Федор Макаров – израильский «рыжий», клоун, меняющий маски на сцене куда легче, чем иные – перчатки. Макаров вырос из литературы и «от Полунина», но повзрослел, обзавелся семьей и стал самостоятелен. И посему развивает независимое клоунское дело в Израиле.
В тель-авивском театре «Клипа» идут представления его спектакля «Одиссея» (ближайшее – 2 августа), уже показавшегося на фестивале «Красная скорлупа».

Федор Макаров

Федор Макаров

В «Одиссее» вместе с Федором плывут-скачут по волнам фантазии регулируемого безумства и желания вырваться из моря рутины Ноам Рубинштейн и Йолана Циммерман, создавшие вместе с режиссером Машей Немировской спектакль забавный, хаотичный, запоминающийся и повторяющийся. Повторяющийся в воображении уже посмотревших его зрителей, потому как сценки из спектакля возникают в памяти подобно тому, как клоун неожиданно выскакивает на арене. «Одиссея» – это смешной спектакль трех клоунов, клоунада, пантомима, буффонада о грустном и веселом, мелком и вечном, о путешествиях, одиссее в поисках уже ускользнувшего счастья. О клоунском счастье мы и ведем диалоги с Федором.
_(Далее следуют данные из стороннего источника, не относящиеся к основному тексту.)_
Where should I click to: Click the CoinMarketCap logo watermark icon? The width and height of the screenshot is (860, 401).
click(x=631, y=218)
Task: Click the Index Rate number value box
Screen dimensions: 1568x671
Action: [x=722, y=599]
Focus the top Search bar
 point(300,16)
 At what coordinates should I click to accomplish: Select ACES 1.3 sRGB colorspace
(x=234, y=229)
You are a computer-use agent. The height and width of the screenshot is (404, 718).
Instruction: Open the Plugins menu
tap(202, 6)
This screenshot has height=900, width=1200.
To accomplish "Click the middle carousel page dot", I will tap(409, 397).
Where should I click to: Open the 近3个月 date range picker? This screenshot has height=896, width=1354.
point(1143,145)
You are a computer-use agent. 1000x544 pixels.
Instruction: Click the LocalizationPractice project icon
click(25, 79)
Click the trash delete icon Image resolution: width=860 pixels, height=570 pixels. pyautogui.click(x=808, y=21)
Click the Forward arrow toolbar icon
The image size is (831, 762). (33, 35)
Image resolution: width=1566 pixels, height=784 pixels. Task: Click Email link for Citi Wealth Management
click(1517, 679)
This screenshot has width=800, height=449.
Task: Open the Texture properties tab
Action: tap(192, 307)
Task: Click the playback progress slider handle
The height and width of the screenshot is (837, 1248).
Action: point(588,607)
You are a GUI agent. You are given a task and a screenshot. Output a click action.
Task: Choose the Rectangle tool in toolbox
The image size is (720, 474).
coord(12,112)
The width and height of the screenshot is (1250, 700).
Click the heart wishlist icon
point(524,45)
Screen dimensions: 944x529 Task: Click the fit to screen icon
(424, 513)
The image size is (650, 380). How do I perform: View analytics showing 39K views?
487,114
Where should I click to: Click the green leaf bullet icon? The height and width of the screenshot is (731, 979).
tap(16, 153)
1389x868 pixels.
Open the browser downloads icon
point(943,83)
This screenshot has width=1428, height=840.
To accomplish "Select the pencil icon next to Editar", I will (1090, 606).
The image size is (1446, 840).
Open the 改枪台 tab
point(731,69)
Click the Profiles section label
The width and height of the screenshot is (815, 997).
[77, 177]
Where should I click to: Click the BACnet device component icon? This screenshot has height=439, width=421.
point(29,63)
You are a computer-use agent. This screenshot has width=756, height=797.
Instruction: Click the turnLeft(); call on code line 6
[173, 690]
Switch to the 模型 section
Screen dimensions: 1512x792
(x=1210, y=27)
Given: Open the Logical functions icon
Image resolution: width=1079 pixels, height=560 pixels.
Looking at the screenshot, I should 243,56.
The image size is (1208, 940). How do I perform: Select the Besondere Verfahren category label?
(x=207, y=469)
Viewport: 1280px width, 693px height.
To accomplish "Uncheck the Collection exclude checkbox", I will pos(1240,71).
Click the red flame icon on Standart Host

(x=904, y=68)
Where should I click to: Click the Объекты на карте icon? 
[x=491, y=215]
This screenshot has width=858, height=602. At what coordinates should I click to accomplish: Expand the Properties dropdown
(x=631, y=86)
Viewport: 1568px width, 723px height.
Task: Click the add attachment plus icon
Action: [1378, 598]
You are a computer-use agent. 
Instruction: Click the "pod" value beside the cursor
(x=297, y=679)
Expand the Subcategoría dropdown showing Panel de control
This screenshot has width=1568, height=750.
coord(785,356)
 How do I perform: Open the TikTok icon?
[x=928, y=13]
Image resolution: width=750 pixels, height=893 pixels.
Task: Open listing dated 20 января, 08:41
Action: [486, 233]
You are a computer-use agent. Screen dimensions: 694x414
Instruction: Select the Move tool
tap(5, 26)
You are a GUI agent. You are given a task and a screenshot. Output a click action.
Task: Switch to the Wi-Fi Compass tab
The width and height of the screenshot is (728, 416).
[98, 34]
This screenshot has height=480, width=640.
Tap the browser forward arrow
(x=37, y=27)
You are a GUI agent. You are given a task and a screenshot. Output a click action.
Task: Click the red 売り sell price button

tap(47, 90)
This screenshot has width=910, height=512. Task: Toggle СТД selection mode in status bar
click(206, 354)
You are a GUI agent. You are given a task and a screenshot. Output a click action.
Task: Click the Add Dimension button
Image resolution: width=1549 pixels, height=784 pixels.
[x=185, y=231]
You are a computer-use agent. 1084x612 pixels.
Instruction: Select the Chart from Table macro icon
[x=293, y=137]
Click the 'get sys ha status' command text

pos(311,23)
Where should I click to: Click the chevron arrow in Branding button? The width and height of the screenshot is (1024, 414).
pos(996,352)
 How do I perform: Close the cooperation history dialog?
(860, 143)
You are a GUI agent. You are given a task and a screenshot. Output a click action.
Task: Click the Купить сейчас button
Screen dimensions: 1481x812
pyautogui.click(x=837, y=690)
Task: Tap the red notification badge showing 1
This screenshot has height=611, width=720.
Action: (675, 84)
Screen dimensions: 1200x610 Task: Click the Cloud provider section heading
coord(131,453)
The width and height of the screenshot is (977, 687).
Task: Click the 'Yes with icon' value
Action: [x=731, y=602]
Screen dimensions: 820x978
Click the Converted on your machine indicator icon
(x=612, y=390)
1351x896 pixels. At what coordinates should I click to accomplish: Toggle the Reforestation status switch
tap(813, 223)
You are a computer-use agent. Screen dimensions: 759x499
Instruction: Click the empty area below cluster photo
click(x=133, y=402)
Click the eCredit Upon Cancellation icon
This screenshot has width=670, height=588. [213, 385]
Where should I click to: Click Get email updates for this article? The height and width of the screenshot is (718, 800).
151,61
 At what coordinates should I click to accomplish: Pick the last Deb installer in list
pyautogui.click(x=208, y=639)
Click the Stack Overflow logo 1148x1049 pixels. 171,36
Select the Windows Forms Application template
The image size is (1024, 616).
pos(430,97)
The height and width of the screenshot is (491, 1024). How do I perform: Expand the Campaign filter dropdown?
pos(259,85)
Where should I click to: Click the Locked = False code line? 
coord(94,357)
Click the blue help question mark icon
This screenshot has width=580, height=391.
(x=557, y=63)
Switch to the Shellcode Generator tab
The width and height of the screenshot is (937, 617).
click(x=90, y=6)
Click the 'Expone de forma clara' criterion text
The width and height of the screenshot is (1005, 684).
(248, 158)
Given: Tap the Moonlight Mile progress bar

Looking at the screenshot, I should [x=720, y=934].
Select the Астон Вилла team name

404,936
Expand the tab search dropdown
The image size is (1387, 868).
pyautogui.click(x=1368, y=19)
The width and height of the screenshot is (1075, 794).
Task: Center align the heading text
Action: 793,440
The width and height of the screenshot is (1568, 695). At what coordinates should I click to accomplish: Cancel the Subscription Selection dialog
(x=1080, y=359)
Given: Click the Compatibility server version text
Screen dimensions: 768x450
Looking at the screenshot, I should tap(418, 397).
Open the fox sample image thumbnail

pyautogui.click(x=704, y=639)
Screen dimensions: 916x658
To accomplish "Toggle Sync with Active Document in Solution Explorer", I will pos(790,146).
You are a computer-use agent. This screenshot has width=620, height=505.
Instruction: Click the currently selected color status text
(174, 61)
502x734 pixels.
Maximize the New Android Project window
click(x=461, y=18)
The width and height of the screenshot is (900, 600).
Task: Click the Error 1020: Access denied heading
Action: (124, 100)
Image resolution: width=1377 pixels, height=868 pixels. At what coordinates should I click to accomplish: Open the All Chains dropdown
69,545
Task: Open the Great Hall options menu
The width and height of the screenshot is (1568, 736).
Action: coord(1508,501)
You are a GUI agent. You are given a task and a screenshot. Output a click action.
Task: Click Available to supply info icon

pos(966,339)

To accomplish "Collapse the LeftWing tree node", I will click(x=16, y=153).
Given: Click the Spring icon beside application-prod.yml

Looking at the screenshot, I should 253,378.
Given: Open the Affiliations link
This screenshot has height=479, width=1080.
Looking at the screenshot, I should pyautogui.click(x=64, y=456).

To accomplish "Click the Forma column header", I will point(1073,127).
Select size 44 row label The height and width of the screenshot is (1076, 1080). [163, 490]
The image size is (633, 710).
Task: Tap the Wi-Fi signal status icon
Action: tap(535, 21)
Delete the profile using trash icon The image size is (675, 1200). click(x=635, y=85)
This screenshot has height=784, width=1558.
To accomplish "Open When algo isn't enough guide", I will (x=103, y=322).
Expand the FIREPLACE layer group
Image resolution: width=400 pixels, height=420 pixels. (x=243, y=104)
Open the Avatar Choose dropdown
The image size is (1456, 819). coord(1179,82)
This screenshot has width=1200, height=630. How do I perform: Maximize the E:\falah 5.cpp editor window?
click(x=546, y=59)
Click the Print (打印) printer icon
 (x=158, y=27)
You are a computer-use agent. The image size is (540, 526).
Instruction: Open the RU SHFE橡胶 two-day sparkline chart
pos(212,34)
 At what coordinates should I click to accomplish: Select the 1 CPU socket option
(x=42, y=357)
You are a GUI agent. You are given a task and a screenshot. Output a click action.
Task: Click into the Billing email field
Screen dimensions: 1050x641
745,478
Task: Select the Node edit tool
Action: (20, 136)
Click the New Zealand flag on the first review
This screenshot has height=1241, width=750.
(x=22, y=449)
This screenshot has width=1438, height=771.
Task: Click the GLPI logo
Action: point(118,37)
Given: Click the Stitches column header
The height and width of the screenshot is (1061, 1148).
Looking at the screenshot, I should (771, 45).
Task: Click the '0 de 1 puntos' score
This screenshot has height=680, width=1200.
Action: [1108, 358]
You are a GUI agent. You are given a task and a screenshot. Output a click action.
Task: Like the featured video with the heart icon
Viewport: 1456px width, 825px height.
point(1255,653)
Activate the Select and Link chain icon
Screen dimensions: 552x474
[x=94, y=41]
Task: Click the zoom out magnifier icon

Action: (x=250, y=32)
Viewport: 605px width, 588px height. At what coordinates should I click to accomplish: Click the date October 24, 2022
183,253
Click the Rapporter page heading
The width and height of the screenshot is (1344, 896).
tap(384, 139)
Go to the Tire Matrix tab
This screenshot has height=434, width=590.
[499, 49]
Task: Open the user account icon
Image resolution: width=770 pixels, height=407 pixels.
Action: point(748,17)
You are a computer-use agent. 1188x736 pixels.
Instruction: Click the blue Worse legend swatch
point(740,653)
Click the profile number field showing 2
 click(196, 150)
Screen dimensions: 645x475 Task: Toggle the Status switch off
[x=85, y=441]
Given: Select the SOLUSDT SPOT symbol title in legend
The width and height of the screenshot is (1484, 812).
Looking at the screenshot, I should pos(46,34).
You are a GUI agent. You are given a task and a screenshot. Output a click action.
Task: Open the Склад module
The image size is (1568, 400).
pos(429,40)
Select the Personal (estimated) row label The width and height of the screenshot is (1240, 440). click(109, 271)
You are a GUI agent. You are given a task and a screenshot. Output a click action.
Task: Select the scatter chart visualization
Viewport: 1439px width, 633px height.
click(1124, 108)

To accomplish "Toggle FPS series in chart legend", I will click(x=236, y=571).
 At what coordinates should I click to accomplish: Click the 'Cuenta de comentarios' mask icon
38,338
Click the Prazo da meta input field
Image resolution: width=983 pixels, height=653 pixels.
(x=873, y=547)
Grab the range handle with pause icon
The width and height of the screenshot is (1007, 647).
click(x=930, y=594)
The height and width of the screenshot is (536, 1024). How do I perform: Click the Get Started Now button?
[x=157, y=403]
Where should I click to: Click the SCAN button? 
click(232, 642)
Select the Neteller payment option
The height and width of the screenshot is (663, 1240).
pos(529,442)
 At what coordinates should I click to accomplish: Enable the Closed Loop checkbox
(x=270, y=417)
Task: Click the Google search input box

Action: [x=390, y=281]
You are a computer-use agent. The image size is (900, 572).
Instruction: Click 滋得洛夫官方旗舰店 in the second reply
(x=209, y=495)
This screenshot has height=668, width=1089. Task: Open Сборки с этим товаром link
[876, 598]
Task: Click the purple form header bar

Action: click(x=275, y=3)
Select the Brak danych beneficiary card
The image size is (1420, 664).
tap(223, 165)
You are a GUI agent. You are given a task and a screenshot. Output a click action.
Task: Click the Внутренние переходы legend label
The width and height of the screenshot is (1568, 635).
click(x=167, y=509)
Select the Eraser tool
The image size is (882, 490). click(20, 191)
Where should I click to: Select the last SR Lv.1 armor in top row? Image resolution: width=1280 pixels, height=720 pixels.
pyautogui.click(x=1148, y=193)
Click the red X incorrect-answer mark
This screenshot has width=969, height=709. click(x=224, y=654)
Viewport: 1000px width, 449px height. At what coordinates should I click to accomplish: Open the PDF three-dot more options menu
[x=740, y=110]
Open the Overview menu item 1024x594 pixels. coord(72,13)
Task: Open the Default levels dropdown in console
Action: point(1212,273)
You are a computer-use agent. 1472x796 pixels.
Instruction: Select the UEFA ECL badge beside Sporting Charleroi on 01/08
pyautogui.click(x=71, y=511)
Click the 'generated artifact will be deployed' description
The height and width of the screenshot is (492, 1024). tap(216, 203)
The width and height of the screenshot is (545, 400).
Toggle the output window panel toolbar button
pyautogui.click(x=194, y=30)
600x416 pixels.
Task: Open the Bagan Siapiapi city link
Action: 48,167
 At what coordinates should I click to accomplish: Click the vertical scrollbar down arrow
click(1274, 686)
- Что такое клоун и для кого он клоун?

- Дело в том, что… Нет, не так, а вот: я озабочен, как и прежде, вопросом – кто я такой. Время проходит, а ответа все нет. Кого мне играть? Кто тут режиссер? Как быть со мной, если я сам не знаю, кто я такой? Побудьте на секундочку мной, а я у вас поучусь. Может, если бы я был самим собой, я делал бы совершенно иначе? Может, я не я? Где правда?

- Ты – грустный клоун?

- Смотря когда.

- Сегодня я видела тебя на площадке, и мне было грустно, хотя мне всегда грустно смотреть на клоунов.

- Но так то тебе – ты чересчур серьезная.

- Но разве клоун не должен веселить или быть смешным?

- Смотря какую историю он скрывает или, наоборот, показывает.

- А какова твоя история – почему одни над ней смеются, а другие грустят?

- Я свою историю еще не полностью создал.

- Клоуну обязательно нужна история?

- Да. Но это не всегда написанная история. Клоунская история заключена в той энергетике, которая кроется внутри него самого, и в его выступлениях.

- Каков внутренний смысл твоей буффонады, мелькания десятка образов за полчаса – в том, что дети в зале смеются, а взрослые мрачнеют?

- Вообще-то мои спектакли для взрослых.

- Для серьезных взрослых? Как и «Одиссея», показанная на фестивале «Красная скорлупа»? Но «Одиссея» – полноценный спектакль с сюжетом, режиссером, а на твоих выступлениях на Фестивале Израиля ты показывал образы, чьи судьбы друг с другом не связаны. Не сложно столь часто менять маски?

- Сначала все было просто. Мне легко даются языки (Федор родом из славной литературной семьи – М. Х.), и потому я был переводчиком.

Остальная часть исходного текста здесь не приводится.